Replace core parsing/resolution engine with Rubydex#447
Open
Replace core parsing/resolution engine with Rubydex#447
Conversation
Replace the entire AST walking, constant extraction, and resolution pipeline with Rubydex, a high-performance Ruby indexer written in Rust. The key architectural change is that Packwerk no longer parses files individually and walks AST nodes to find constant references. Instead, Rubydex indexes all workspace files in a single batch call, resolves all constants, and provides resolved references with direct links to their target declarations. Core changes: - RunContext: rewritten to create a Rubydex::Graph, index the full workspace for resolution, and iterate resolved constant references to detect cross-package violations - ParseRun: simplified to two phases (index_and_resolve + find_offenses) instead of per-file parallel processing - Association detection: rewritten using Prism native AST (no longer needs the parser gem translation layer), runs as a supplementary pass since Rubydex doesn't understand ActiveRecord associations - ERB support: simplified to extract_ruby_source which feeds into Rubydex's index_source API - ApplicationValidator: uses Rubydex::Graph instead of ConstantResolver Removed dependencies: constant_resolver, parallel, ast, parser (direct) Added dependency: rubydex Kept: prism (for association detection), better_html (for ERB) Deleted 16 source files, 11 test files, 3 RBI files (~3,400 lines removed). Net change: +403 / -3,391 lines.
ad87dca to
7fa6be2
Compare
Update tapioca require file to remove constant_resolver, parallel, spring, and minitest/autorun; add prism and rubydex requires. Regenerate all gem RBIs, cleaning up stale files from older gem versions. Add ostruct gem for Ruby 4.0 compatibility with yard/tapioca.
7fa6be2 to
46eea11
Compare
Contributor
|
Cool stuff, Ufuk. Would this mean packwerk doesn't depend on the interrogated codebase using zeitwerk anymore? |
Member
Author
That's correct. Rubydex can do proper Ruby constant resolution, so we don't need to use Zeitwerk heuristics to figure out what constant references resolve to based on their filename. At least, we shouldn't, and, if there are any problems with the resolution, then we should fix them in Rubydex. |
ERB files fed to graph.index_source need a file:// URI, not a bare path. Also add location_to_relative_path helper that catches NotFileUriError for any edge cases where a location doesn't have a file:// URI.
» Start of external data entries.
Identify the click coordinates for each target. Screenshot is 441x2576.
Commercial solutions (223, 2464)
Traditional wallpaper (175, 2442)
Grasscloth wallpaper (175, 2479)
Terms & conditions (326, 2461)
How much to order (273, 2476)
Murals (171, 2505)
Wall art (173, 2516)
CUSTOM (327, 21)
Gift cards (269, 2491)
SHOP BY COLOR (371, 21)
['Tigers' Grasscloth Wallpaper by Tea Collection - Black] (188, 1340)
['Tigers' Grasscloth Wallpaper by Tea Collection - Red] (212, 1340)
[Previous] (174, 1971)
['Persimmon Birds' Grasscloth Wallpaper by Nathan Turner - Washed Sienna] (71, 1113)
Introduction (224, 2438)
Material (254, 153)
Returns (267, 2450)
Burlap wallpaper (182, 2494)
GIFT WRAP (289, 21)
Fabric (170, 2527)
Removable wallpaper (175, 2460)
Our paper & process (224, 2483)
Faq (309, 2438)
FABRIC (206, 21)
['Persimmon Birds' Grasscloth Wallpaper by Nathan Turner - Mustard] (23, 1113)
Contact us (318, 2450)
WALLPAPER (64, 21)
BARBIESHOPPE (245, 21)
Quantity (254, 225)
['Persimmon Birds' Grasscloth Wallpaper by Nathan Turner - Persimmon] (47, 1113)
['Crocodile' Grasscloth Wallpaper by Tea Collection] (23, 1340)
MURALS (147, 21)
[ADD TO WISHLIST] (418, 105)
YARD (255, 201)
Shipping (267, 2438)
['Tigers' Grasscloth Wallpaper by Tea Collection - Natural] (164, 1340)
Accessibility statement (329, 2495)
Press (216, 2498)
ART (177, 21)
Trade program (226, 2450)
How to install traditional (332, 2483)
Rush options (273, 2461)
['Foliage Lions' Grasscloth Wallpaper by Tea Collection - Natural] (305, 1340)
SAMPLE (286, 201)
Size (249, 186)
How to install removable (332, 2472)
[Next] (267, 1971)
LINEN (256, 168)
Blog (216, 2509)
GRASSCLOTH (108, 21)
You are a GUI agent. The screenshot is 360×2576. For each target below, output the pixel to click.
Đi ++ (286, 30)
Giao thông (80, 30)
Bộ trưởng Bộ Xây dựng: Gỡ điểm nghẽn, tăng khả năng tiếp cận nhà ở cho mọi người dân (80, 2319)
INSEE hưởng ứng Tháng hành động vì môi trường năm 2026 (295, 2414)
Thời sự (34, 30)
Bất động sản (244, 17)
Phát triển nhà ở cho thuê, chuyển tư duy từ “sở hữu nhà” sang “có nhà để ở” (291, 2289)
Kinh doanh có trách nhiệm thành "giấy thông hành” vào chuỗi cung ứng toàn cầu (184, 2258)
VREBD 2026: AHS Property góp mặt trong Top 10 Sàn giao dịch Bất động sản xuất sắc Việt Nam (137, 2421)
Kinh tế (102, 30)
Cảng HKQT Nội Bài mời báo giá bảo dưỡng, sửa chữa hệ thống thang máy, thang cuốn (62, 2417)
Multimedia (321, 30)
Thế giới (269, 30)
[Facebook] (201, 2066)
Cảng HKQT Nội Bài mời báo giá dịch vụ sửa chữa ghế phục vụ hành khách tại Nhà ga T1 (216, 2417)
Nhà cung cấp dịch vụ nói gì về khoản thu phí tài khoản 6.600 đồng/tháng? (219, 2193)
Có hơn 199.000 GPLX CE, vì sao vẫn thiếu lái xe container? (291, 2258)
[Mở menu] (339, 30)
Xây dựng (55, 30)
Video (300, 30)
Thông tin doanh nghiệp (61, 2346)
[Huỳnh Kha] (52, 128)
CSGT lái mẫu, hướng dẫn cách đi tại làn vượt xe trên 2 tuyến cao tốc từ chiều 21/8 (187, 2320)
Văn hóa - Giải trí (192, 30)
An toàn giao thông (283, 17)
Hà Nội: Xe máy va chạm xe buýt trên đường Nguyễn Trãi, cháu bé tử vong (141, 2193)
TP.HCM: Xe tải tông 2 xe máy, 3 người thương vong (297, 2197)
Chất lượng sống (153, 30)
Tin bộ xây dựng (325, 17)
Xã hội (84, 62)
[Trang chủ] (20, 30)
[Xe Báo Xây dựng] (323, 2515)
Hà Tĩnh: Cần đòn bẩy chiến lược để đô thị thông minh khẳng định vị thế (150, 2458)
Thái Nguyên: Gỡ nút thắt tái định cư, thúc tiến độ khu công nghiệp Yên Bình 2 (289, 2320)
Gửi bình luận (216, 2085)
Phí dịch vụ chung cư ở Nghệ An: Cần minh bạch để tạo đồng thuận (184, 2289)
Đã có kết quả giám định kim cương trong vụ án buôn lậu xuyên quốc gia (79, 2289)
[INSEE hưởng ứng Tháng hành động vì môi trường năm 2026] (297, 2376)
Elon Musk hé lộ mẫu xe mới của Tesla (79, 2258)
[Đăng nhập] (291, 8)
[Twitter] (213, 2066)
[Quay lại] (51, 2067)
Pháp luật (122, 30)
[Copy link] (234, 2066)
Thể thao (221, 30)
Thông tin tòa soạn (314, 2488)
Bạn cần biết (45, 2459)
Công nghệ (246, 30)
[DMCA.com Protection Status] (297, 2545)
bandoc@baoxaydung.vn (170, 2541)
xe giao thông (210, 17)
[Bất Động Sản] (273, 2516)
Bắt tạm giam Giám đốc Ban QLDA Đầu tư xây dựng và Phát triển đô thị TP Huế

The post-graph work (especially the association detection pass that re-parses all files with Prism) is a significant portion of total runtime. On the Shopify monolith, the association pass takes ~39s single-threaded. Parallelize the Prism parsing phase of association detection using the parallel gem. The resolution and violation checking phases remain sequential since they use shared state (graph + package_set). The parallel flag flows from Configuration -> ParseRun -> RunContext as before.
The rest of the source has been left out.